At the same time, it is relevant for a company to negotiate credit and payment terms with suppliers. The longer the credit offered by the suppliers, the better for the working capital of the company as it delays the cash outflow.
The technical term is called DPO – Days Payments Outstanding, which is the number of days these payables are outstanding.
Working Capital Facilities

Effective Working Capital Management is a crucial task of every company’s treasury function. It is about balancing the various drivers of Working Capital and constantly monitor and adjust the impacting factors to be on top of the cash flows and to ensure the all the right people, systems and reporting tools are in place to monitor and manage the company’s working Capital.

Working Capital funding can be available from banks or non-bank lending institutions (hereby collectively known as “banks”). In general there are three forms of working capital funding. The most classic one are the provision of an overdraft facility on their operating account(s) that allow companies to temporarily overdraw their account to pay bills, salaries and purchases.

Another form of working capital funding is to have a bilateral working capital loan in place that is traditionally short term with the use of funds not directly monitored or controlled by the banks. This gives the Corporation the flexibility to use the funds where they are needed as long as this is done within the description of the use of funds in the underlying lending facility. The market generally considers working capital loans to be less than one year in tenor.

The third form of working capital funding is when Corporations access Trade Finance facilities from their Banking relationships that are either general in nature to support a re-occurring trade flow or they are specifically structured to support a specific transaction or project. The advantage of this type of financing is that the tailored facility meets the corporation’s specific funding requirement linked to a specific commercial contract or a trade flow. The market generally considers trade finance facilities to be less than one year in tenor although in some instances they can be longer where there is a justifiable underlying commercial need of the asset conversion cycle in the physical supply chain.

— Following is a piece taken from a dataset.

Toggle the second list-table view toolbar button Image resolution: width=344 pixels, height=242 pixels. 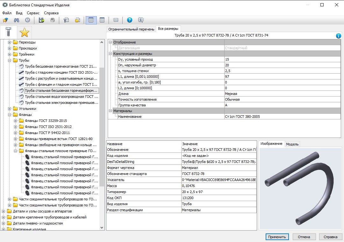[x=102, y=20]
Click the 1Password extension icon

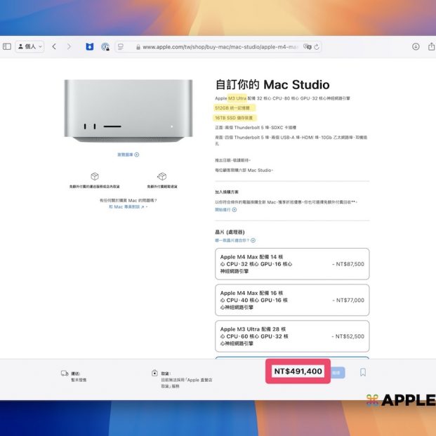click(x=105, y=46)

Trade Finance is an important aspect of managing a company’s Working Capital and is an integral part of the treasury function. It is important to leverage risk transfer and finance instruments that secure and accelerate cash flow from the commercials activities and hence optimise the Working Capital. The next table shows how the Trade Finance instruments and programs fit into the procurement cycle of a company:


Treasury Management or also called Cash Management is equally an important aspect of managing a company’s Working Capital. It encompasses everything from Payments, Accounts and Liquidity to Trade Finance and Foreign Exchange. Streamlining processes, matching cash collections and disbursements, making cash forecasts and cash budget and managing the company’s surplus cash efficiently are critical tasks in optimising a company’s Working Capital.


Product Series

The objective of this section is to provide a holistic overview of available Trade Finance Products when executing cross border commercial activities.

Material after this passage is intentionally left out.